Aromasin basically is an aromatase inactivator...It actually makes estrogen receptors useless in a sense, because it inhibits the aromatase enzyme from creating more estrogen. This is like having a wall socket but no radio to plug into it…kind of useless, right? Instead of just inhibiting production (as a Type-II anti-aromatase would do) it irreversibly cuts off estrogen production from the enzyme it attaches to. Aromasin can also cause androgenic sides, so it’s not ideal for women, however. It’s not particularly harsh on cholesterol, and can be effectively used with Nolvadex. I’ve seen studies indicating that it reduces estrogen in your body by about 80%, possibly making it too strong, for maximum gains and staying healthy on a long (12 weeks or more) cycle.

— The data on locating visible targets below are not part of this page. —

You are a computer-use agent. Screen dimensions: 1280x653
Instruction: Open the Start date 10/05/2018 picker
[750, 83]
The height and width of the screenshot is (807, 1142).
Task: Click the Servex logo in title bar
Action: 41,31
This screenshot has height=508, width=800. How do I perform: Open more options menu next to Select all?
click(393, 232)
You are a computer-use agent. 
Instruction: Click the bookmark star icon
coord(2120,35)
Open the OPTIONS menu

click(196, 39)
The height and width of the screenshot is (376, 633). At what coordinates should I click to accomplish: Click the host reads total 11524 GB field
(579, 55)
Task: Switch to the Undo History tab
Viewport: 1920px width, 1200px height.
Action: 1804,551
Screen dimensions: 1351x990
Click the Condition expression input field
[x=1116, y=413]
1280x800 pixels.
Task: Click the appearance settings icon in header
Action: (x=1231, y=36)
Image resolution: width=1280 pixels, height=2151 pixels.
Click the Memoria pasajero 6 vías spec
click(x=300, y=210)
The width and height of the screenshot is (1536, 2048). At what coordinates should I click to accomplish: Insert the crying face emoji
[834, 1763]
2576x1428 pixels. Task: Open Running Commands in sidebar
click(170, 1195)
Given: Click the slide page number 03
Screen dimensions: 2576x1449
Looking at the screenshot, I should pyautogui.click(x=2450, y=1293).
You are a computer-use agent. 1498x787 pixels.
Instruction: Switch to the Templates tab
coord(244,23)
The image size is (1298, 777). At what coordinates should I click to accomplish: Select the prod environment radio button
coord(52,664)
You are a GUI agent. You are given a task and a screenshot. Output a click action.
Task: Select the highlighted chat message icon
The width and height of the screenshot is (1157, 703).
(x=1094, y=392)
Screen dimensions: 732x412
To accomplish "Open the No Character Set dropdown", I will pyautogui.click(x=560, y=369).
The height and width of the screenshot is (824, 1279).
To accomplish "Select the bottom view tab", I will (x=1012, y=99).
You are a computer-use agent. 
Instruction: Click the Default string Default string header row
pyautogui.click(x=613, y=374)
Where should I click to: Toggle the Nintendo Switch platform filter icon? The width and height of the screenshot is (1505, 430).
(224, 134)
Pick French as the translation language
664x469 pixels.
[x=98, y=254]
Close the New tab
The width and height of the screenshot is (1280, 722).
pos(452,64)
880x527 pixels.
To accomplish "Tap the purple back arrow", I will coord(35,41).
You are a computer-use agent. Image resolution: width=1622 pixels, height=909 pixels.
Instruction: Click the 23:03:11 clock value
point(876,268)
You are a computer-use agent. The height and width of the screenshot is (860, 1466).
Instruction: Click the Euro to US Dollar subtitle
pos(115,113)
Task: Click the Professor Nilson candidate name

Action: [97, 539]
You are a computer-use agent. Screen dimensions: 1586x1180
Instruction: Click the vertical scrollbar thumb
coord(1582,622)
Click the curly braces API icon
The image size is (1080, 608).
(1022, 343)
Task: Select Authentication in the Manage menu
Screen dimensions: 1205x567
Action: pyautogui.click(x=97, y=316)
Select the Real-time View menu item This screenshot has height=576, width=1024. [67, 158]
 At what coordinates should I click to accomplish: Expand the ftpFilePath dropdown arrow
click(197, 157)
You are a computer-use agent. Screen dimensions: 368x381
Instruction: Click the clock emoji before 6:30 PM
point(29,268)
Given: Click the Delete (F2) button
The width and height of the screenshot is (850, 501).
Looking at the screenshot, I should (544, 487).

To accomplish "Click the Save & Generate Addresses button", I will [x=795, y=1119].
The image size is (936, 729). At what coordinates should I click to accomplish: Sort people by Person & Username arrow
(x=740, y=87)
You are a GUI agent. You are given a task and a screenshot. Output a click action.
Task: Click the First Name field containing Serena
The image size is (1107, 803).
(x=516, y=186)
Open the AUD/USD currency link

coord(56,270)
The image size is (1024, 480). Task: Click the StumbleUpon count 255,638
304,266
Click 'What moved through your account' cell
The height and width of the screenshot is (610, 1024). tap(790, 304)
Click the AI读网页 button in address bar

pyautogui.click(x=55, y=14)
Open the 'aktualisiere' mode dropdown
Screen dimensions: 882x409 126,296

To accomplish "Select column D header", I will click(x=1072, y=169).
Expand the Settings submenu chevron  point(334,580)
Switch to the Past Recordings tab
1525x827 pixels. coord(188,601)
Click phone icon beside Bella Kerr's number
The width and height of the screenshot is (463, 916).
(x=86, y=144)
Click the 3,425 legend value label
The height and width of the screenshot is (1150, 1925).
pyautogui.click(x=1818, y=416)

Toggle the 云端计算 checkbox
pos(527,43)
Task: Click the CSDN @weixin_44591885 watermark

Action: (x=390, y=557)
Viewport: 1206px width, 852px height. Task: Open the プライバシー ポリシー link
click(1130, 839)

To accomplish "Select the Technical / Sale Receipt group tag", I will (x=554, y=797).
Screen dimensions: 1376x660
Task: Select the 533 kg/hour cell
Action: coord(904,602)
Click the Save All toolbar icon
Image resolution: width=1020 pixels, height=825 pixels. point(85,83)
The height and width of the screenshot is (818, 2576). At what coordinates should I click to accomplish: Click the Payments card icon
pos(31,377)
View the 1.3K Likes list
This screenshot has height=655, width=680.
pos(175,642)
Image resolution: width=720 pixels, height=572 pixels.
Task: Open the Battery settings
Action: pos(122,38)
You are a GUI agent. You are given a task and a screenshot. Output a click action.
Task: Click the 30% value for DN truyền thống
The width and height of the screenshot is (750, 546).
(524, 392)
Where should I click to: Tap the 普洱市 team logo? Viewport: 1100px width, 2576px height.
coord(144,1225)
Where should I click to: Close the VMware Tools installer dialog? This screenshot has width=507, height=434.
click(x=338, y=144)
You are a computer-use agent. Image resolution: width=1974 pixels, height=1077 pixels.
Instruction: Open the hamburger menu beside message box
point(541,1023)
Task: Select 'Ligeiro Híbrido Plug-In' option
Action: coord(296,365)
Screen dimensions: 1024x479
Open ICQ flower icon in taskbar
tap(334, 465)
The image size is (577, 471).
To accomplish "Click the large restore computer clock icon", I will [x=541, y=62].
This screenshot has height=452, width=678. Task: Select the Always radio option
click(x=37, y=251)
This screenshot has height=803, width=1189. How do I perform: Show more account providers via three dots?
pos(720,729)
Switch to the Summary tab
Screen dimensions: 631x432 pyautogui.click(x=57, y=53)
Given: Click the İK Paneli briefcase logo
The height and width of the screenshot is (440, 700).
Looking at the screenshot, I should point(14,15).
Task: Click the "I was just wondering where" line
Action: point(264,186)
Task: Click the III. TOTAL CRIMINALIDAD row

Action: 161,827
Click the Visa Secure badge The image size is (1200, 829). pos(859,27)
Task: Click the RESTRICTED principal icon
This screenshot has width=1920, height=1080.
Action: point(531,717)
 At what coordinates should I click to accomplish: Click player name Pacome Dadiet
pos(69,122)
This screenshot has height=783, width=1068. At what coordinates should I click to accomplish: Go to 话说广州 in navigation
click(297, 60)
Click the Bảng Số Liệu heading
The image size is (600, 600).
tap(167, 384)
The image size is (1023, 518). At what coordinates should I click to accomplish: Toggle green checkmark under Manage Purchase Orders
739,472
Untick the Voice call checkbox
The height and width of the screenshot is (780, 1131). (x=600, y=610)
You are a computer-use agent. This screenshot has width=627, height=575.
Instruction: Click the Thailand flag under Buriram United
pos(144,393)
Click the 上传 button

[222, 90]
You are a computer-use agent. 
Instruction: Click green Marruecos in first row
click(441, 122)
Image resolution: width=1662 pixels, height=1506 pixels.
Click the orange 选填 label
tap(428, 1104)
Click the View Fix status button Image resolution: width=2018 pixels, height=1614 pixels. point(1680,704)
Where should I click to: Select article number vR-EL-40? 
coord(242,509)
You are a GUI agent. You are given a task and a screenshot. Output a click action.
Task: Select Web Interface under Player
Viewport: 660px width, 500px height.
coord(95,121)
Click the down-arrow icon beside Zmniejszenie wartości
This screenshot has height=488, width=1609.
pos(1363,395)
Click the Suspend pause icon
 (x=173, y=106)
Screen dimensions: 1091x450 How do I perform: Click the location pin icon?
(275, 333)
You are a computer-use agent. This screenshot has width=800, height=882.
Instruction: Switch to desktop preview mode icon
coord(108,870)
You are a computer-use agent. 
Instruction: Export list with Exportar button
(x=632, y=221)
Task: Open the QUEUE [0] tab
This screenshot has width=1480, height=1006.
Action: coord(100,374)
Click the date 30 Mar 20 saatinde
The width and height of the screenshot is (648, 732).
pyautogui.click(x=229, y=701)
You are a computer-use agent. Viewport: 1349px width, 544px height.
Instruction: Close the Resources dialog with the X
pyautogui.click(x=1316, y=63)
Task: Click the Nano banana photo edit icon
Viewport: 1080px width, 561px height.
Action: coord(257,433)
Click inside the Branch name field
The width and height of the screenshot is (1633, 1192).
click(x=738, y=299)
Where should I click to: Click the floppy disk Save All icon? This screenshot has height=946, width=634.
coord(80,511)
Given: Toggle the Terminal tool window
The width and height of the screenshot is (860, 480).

Aromasin, at 20mgs/day, will raise your testosterone levels by about 60%, and will even help out your free to bound testosterone ratio by lowering your body’s levels of Sex Hormone Binding Globulin (sex hormone binding globulin ), by roughly 20% (The Journal of Clinical Endocrinology & Metabolism Vol. 88, No. 12 5951-5956)…It’s perfect for use in PCT - post cycle therapy - , for many other reasons (it interacts more favorably with Nolvadex than other AIs). But it’s not 100% what we want during a cycle…for this reason, I give it a strong…

Final Grade: B+
Buy research Aromasin
 
Proviron works well for me but I have taken up to 120 mg of Nolvadex and I can not feel a thing my nipples still itch but Proviron works really well whats ur oprinion on this
 
dude u dont need any pct for the var....you will be fine

False... Be safe, do a pct. I have been, and m now shut down after 40mg Ed for only 4 short weeks. I messed up and did not do a proper pct and here I'm working w an endo to get back. Test levels 250-270 range. Was 170 the week I came off. Jus saying it has a negative effect on test production.

Good luck
 
False... Be safe, do a pct. I have been, and m now shut down after 40mg Ed for only 4 short weeks. I messed up and did not do a proper pct and here I'm working w an endo to get back. Test levels 250-270 range. Was 170 the week I came off. Jus saying it has a negative effect on test production.